Шрифт:
– Господин Мехмед-Хаджи, – сказал один из них, – я являюсь членом правления фирмы «Бофорс». Вы абсолютно правы: война сказалась на нашей промышленности. Правда, наша фирма неплохо зарабатывает на производстве вооружения для королевской армии и флота. Но, действительно, некоторые мощности по причине войны простаивают. И мы были бы рады поговорить с представителями вашей страны на предмет возможных заказов. Только, господин Мехмед-Хаджи, вы, кажется, решили использовать для производства необходимых для России товаров мощности германских заводов?

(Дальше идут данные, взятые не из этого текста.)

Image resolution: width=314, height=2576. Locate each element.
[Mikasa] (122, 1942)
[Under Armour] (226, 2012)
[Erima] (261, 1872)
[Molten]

– Вы правы, господин… – Тут я замолчал, и представитель фирмы «Бофорс» подсказал мне: «Юхан Петерсен». – Так вот, господин Петерсен, вы правы, только в настоящее время Германия продолжает вести боевые действия, и все ее предприятия работают на войну. Возможно, в недалеком будущем они перейдут на производство мирной продукции. А пока, увы, они не могут нам поставить всю номенклатуру изделий, так остро необходимых нам. А вот Швеция, к своему счастью, уже больше ста лет ни с кем не воюет…
– Я понял вас, господин Мехмед-Хаджи, – сказал Петерсен, – я думаю, что мы могли бы сотрудничать с вашей страной с большой взаимной пользой.
– Вот и отлично, – сказал я, – господа, я надеюсь, что сказанное сегодня здесь не останется лишь благими пожеланиями. Чем меньше будет недоразумений между нашими странами, тем лучшими будут взаимоотношения между нами. Торговать – лучше, чем воевать. Ведь мы соседи, а соседи должны жить дружно…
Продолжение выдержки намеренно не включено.